When the Serbian-dominated Yugoslav Army invaded Slovenia in 1991 after Markovic's ouster, Kucan led a successful resistance, opening the way for his country to secede from Yugoslavia.

Was the breakup of Yugoslavia inevitable?

Yugoslavia was from the very beginning an artificial state based on ... the great powers' reactions [in 1918] to the collapse of three empires: the Austro-Hungarian, Russian, and Ottoman.

Such a multinational state can only exist when all the nations involved are equally respected. But Serb dictatorship in 1929 undermined this concept ... and Yugoslavia quickly succumbed to Hitler and Mussolini in World War II. The second Yugoslavia [formed after the war], was based on the ideology of a socialist movement and the ideological division of the world into two blocs. Now the ideology is dead and the two blocs exist no more.

After the breakup of communism, an integrated Yugoslavia could exist only as a "common market" based on equality for all concerned. The Serbs, however, turned the whole question to the ambitions of Serb nationalism. The moment they chose this road, dissolution was unavoidable. Now war has rendered any future Yugoslavia out of the question.

Many in the West talk of a civil war in Bosnia.

That is totally wrong. It is a war of aggression against a sovereign state - a war of expansion and conquest of territory by Serbia. The West committed a grave mistake in ... according the leaders of aggression the same footing as [Bosnian President] Alija Izetbegovic, the head of an internationally recognized state.

What can be done now?

Only the United Nations can protect this state. The only way to save the Muslim state is as a UN-guaranteed protectorate. The alternative is partition, which will amount to UN acceptance of a military power [Serbia], which will dominate and destabilize the whole region. That can prove catastrophic for Europe.

Is Serbian President Slobodan Milosevic genuinely for peace?

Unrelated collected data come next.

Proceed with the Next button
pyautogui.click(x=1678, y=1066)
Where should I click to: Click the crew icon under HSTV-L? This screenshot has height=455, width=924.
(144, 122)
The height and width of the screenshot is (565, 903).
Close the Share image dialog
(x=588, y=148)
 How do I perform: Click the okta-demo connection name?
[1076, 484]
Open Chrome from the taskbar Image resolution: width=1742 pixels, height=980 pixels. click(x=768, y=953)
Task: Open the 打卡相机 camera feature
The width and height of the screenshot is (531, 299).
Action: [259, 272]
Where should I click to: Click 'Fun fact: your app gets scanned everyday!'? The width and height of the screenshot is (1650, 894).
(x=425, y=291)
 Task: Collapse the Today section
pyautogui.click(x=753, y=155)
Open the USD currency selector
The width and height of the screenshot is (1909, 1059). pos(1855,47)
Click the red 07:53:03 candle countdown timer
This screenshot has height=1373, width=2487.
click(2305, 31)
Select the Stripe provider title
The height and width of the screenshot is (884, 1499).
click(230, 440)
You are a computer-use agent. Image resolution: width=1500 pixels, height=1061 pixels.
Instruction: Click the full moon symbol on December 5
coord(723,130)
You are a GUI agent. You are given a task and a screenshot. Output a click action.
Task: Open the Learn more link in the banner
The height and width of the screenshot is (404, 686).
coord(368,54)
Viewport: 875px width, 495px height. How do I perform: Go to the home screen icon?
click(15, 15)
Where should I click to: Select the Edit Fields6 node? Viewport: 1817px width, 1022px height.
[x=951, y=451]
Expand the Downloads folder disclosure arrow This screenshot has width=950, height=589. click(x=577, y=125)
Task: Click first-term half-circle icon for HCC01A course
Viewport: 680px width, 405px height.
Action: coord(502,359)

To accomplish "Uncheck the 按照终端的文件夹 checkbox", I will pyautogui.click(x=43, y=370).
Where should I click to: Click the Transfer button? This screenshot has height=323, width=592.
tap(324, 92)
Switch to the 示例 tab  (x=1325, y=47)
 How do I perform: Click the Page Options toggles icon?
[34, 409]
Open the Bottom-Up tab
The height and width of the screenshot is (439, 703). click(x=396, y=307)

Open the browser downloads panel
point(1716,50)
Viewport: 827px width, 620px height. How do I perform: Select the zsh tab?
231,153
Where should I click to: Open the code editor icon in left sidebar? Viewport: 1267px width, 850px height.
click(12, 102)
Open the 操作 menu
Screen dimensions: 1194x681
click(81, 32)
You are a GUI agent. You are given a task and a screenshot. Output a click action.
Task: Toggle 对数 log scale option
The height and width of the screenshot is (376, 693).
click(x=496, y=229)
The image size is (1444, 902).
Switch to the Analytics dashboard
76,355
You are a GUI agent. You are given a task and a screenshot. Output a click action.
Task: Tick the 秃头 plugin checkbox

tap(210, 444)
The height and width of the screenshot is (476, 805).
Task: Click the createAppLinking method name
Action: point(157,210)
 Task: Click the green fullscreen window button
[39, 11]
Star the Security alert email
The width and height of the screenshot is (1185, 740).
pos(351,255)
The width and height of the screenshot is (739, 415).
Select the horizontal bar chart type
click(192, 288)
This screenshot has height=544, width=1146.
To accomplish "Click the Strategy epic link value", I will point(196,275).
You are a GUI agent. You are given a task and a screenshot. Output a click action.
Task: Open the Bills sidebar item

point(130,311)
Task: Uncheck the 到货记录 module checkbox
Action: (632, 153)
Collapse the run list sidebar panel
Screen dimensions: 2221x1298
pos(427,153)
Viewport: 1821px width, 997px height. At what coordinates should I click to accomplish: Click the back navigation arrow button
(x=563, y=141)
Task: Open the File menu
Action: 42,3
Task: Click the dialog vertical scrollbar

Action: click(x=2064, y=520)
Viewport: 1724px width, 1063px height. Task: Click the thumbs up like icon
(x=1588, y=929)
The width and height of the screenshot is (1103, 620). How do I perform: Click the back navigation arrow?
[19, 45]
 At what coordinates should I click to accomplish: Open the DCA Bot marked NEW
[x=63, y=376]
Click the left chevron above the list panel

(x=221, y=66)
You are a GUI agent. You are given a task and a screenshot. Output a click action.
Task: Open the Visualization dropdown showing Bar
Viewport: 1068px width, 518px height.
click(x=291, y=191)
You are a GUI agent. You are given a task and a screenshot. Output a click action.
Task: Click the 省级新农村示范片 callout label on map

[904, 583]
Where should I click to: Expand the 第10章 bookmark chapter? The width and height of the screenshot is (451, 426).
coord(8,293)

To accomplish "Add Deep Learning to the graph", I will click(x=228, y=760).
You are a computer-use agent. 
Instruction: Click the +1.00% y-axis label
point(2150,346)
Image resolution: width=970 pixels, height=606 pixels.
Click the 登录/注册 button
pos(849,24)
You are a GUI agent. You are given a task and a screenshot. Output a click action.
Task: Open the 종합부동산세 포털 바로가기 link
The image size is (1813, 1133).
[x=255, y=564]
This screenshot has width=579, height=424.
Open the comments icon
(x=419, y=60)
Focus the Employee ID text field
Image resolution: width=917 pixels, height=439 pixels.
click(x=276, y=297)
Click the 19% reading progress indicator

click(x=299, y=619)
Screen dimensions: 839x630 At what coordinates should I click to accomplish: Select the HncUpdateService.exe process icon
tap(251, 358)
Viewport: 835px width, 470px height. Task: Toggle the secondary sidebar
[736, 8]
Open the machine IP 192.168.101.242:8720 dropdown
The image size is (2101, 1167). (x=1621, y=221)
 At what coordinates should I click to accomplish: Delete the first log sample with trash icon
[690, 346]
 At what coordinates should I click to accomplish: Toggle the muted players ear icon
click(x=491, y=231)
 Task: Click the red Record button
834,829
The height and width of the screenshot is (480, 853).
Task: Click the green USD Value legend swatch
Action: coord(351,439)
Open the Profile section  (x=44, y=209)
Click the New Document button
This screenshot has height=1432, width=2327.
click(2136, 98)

That is utter cynicism. Yugoslavia's collapse stemmed from Serb nationalism, and he is its instrument. It was he who said that in no state can Serbs be a minority. He is now prepared to negotiate because he has reached his strategic goals. He knows that negotiation never starts from the situation prevailing at the start of a war, but with the consequences at its end. He knows negotiation will turn on acceptance, or non-acceptance, of what he has conquered, not with his responsibility in starting the war.

Is Slovenia threatened if the war spreads?

I don't think the Serbs have ambitions against us. There is no Serb minority here.